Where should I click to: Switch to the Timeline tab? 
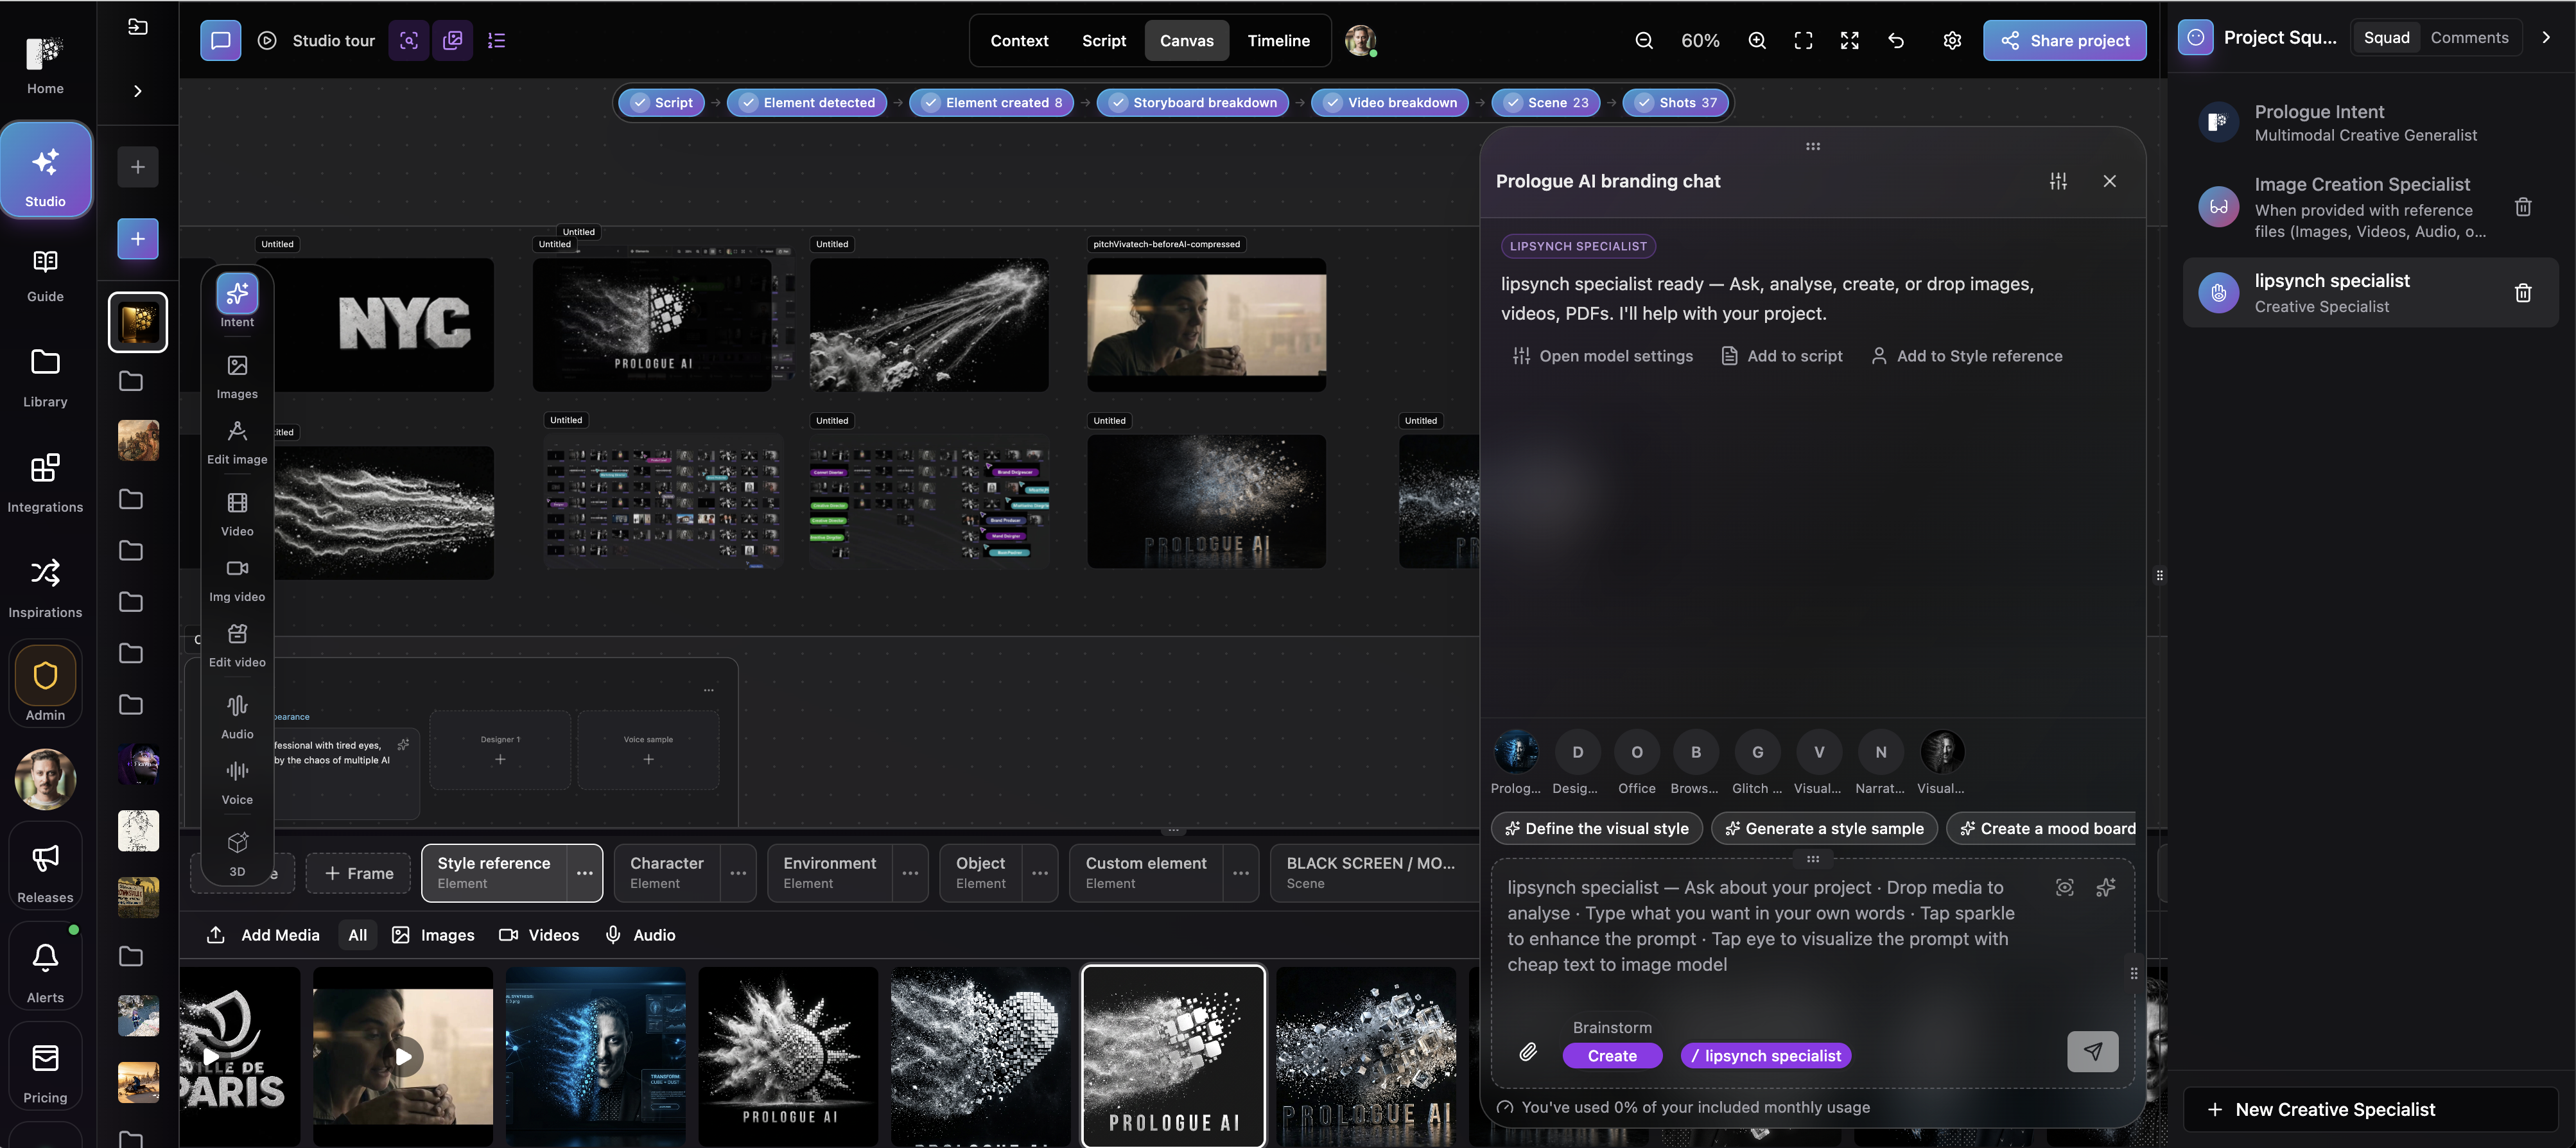(x=1278, y=41)
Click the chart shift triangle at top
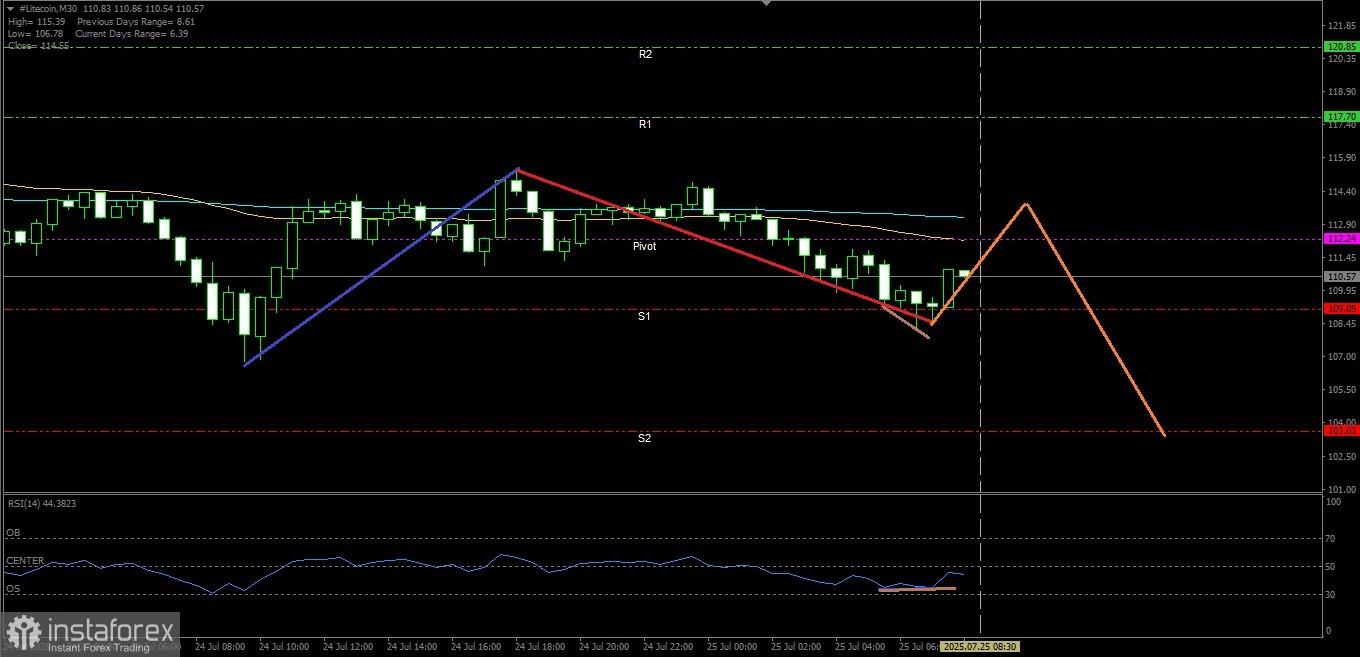Image resolution: width=1360 pixels, height=657 pixels. [767, 3]
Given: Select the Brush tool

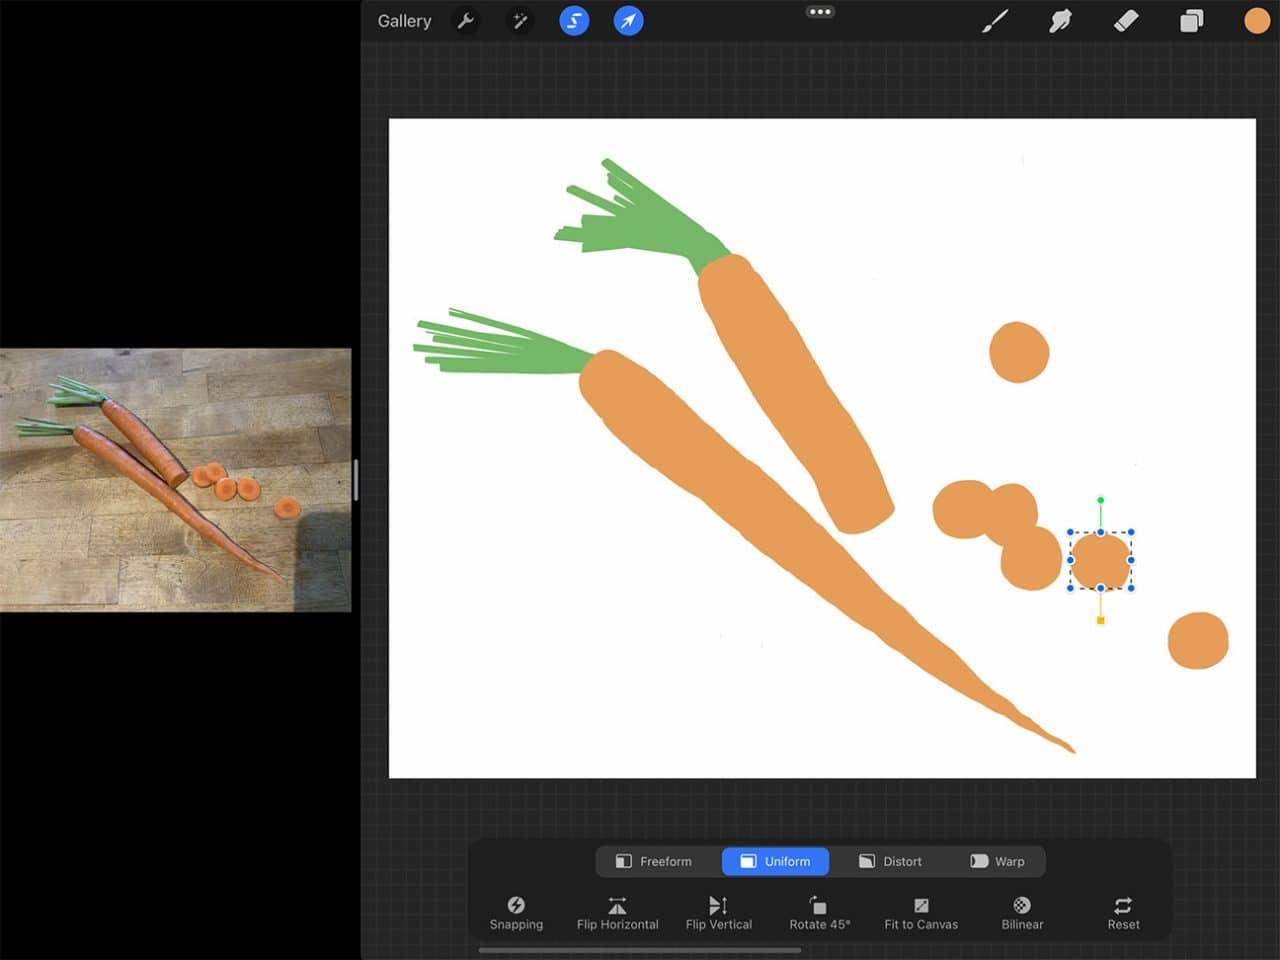Looking at the screenshot, I should click(996, 20).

### Action item:
Each entry above should be restated word for word, though no picture may appear in the copy.

### Task response:
Where should I click to: Switch to the Timeline tab? 
(x=1278, y=41)
Click the chart shift triangle at top
Image resolution: width=1360 pixels, height=657 pixels. [767, 3]
Given: Select the Brush tool

Looking at the screenshot, I should click(996, 20).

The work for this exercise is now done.